Andrzej Jackowski is a Charlie Watts look-a-like, with a ready smile and an amused eye, who lives with his second wife, Eve, a child psychotherapist, on a hill in Brighton with views across the city. This sunny impression belies the sombre lack of external light in his pictures.

Recently he received a fan letter from America: 'It is Christmas Eve, and my letter to you goes out across the ocean, across time. On this night, the writing makes me feel less alone, as do your haunting images. They speak to me of a shared grief. What drew me to your art was the feeling I had seen it before, in a dream I could vaguely remember.'

Jackowski's many fans, of which none has been more supportive than Rebecca Hicks, will surely recognise something of their own response to his painting in the words of the writer Carol Dine.

It is the way he taps the subconscious, conveying the 'vaguely' remembered, the rarely confronted, in paintings and drawings of intentionally 'visceral' appeal, that makes his art so rich as well as restrained, so broad and focussed, so tangible and yet so tantalisingly hard to define.

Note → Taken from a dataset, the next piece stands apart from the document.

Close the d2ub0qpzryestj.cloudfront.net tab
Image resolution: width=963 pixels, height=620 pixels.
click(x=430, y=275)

The tables have gone, the beds still linger but the most insistent image in these new paintings is what he calls a 'hive': 'Some people have seen them as tombs and people who have been to Warsaw recognise them as blocks of flats that you see on the outskirts as you go in. That's fine, they probably have all those connotations. They started off as wardrobes. I use domestic objects like wardrobes and tables and beds, as receptacles of memory, imprints of our bodies and lives and experiences. Rafts, in a sense, we drift on in our life. They give us ballast. That's how I seem them anyway. I'm not interested in particular scenes from life or childhood or whatever. It's an evocation through reverie, a mood of awareness.'

The imagery in a Jackowski inhabits what would otherwise be an 'abstract', quite geometric, painting. Memories do float in and out of our minds. Those moments of reverie which encourage them offer an escape, a freedom, from the rigid demands of existence. Reverie is a solitary solace. 'Instead of single beds I decided to do put double ones, but they still feel as lonely as before,' he laughs.

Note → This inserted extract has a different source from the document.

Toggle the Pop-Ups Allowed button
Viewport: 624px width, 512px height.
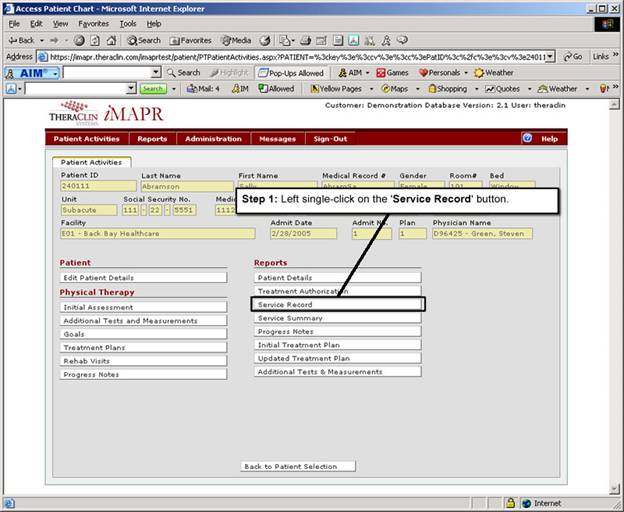point(291,73)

In the new work, made since the draining and disruptive experience of his first retrospective exhibition, the mood remains but the organisation of planes and dominant block take precedence. The effect is to consolidate the more constructed simplicities which emerged in his last painting show at Purdy Hicks three years ago.

Nevertheless he still likes the quotation from the essay 'A Home is not a Home' by John Berger: 'The mortar which holds the improvised home together - even for the child - is memory. Within it, tangible, visible mementoes are arranged - photos, trophies, souvenirs - but the roof and four walls which safeguard the life within, these are invisible, intangible and biographical.'

Jackowski prefers to have several canvases on the go and is a slow worker, his deliberations and revisions meaning that each one takes several months to complete. 'Things get moved around at the beginning quite a bit. I usually have an image in mind and gradually I gather a mood as the colour appears.'

The objects are of great personal significance to the artist. In his inaugural lecture as Professor of Painting at Brighton University in 2003 he explained that, in choosing them, he had 'stumbled onto images that resonated with the refugee huts of my childhood made out of wood, tar and blankets - but as well a space that echoed with the trauma, loss and the resilience of the time my parents had been through in the war and since; of losing their homes and families as well as their sense of place in this world '.

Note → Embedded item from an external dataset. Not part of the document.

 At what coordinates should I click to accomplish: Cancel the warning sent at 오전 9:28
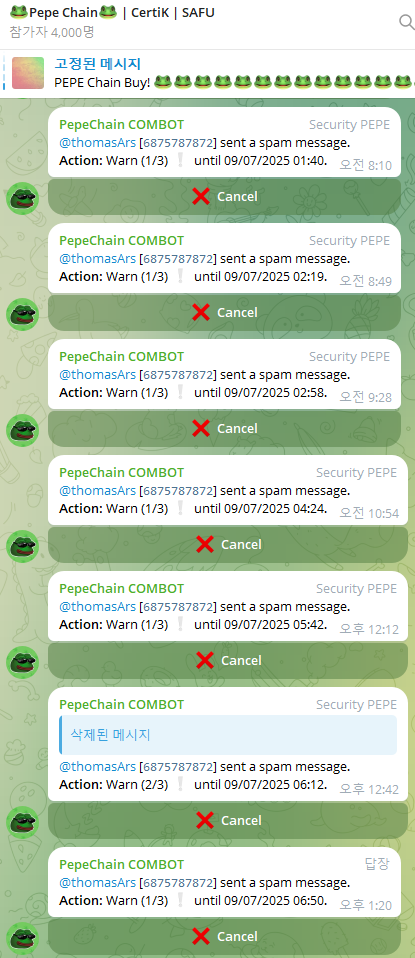pos(224,429)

It merely embellishes the eloquent interpretations and explanations of Gabriel Josipovici and Timothy Hyman in previous catalogues, to repeat that Jackowski and his parents lived after the war in a refugee camp for 'alien' Poles in Cheshire. And to add that his father, formerly a Lieutenant Colonel in the Polish army, with a heroic war record over three decades which included winning the Polish equivalent of the VC, was a camp administrator.

Their family's living quarters, wooden huts, were cold, the interiors sometimes demarcated only by suspended blankets. Jackowski was born in December 1947, the coldest British winter of the century, and until the age of seven spoke only Polish and had hardly any contact with the outside world. After that he attended English schools. His family were among the last to leave the camp - when he was 11 - and his father subsequently had a nervous breakdown and his parents separated.

Even knowing these things it is hard to imagine the symbolic weight for him of the huts, iron beds and albums - his father's most precious lifeline to the past were some stamp albums - which he paints, poetically to embody and psychologically to recreate the refuge of the refugee.

Moreover, now that Poland is free again it is important to remember how hopeless its future appeared at the height of Cold War. No one who heard a Polish mass in England in those years will forget the forlorn beauty of the hymns or the stricken passion with which they were sung. Jackowski is still moved by the memory of the singing and the solemn ritual of the pre-Vatican Latin mass, which he knew well as an altar boy. He has been back to his homeland and has had an exhibition at the National Gallery of Contemporary Art, but to live in Poland remains a fantasy more than an ambition. He feels as much an exile there as anywhere else.

In the earliest of the new paintings - the series entitled Book of Beds - there is an amalgamation of two of these principal emblems; as if the beds were illustrations, pictures within the picture. The Album and Fate, where the block has, for all its cellular patterning, a book-like suggestion, leads one to suppose that it is an album which contains the past but also makes a 'closed book' of it.

Whatever he calls the block, it does not contradict its role as a container, whether of past or present concerns. It merely emphasises that its poetic/psychological significance is as essential as its formal predominance.

In this context The Patient Hive seems an intriguing bridge between past and present. As if the bed's life-support system is the book. The past supports the present but the present sustains the past, the two indivisible. Jackowski recalls that the 'drip' started life as a bucket, an image inspired by a poem of Seamus Heaney.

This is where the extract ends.